L’ancien Attorney General du MMM revient sur les Checks and Balances qui existent dans la Constitution relativement aux pouvoirs du DPP, dont les décisions demeurent sujettes à des révisions de la Cour. « Ce point fondamental a été Canvassed dans un jugement du Privy Council. Il y a encore le fait que la Law Reform Commission avait dans son rapport en 2009 attiré l’attention sur le caractère anticonstitutionnel de voir le Bureau du DPP sous le contrôle de l’Attorney General’s Office. Ce qui a poussé les autorités à adopter la formule en place jusqu’ici. Le rapport Mackay a également fait des observations pertinentes à ce sujet », dit-il en se demandant envers qui les officiers du DPP seront dorénavant accountable.
« Ar ki zot pou bizin rend kont ? » se demande Alan Ganoo, qui trouve qu’au lieu de prendre cette mesure, qui soulèvera un tollé, le gouvernement aurait dû s’engager dans la voie d’une formalisation de la transparence avec des amendements à la loi pour garantir des explications du DPP au sujet de ses décisions. « Valeur du jour, les communiqués du DPP sur des événements majeurs ne relèvent que d’un acte volontariste car aucun texte de loi n’impose cette obligation. Demain, un autre DPP peut mettre un terme à cette pratique », a-t-il conclu.

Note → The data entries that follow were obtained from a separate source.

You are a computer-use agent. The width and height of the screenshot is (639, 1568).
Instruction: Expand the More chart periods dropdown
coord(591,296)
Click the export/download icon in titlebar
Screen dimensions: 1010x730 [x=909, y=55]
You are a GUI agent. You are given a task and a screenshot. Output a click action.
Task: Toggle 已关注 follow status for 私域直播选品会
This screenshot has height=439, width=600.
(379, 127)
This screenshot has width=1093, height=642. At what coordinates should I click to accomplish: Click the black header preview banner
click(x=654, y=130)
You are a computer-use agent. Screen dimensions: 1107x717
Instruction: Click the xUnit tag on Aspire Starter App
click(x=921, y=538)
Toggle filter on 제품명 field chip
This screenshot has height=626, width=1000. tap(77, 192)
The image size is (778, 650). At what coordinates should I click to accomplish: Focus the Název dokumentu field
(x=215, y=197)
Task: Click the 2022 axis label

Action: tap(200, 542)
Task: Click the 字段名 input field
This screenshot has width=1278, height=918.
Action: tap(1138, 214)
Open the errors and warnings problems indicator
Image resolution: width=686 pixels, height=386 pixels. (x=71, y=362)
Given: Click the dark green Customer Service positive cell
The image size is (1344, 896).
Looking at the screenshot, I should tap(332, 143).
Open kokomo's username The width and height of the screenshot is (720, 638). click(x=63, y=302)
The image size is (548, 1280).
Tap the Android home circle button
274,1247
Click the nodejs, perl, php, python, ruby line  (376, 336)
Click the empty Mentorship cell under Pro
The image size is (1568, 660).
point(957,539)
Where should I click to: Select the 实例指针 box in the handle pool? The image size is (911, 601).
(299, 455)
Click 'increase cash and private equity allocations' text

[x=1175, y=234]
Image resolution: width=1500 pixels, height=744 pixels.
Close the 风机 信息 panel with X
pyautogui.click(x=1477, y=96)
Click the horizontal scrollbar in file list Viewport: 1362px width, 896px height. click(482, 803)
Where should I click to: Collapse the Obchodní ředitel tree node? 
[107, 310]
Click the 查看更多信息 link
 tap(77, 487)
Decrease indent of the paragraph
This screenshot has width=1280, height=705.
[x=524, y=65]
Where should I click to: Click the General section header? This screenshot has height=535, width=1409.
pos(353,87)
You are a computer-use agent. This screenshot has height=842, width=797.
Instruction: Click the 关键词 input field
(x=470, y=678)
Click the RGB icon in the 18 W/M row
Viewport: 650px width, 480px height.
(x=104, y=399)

Me Yousuf Mohamed, Senior Counsel, un des Long-Standing Members of the Bar, était sous l’effet du choc quand Le Mauricien l’a interrogé à ce sujet en début d’après-midi. « Vous m’apprenez une nouvelle choquante. On a voulu réduire le rôle du DPP. Cela n’augure rien de bon pour l’avenir de Maurice. C’est triste. Je ne suis pas d’accord avec cette démarche et je pense que l’ensemble de la profession partage mon avis à ce sujet », a-t-il souligné.
De son côté, le chef de file du Labour à l’Assemblée nationale, Shakeel Mohamed, n’a pas voulu en croire ses oreilles. « Le DPP doit pouvoir garder son indépendance aux termes de la séparation des pouvoirs et de l’indépendance des institutions sous la Constitution. La situation actuelle n’est peut-être pas la meilleure. Hier également n’était pas une bonne solution. Peut-être qu’une réforme s’impose. Mais il nous faut une concertation au lieu de prendre des décisions à la légère. Il faut éviter à tout prix le soupçon », dit-il.
Du côté de l’Office of the Director of Public Prosecutions, la décision N° 7 du communiqué émis hier après la réunion du conseil des ministres représente une véritable douche froide, en s’appuyant sur des extraits du rapport de Lord Mackay de 1998 au sujet de la transition à l’effet que « the Director of Public Prosecutions in the State Law Office should constitute a separate department reporting to and managed by the Director of Public Prosecutions and with no responsibilities except those relating to prosecution ».
« La décision gouvernementale remet en cause l’indépendance d’un bureau qui a une garantie constitutionnelle », a déclaré au Mauricien hier soir le DPP Satyajit Boolell. Il rappelle son bureau a un rôle primordial dans le but de soutenir l’État de Droit.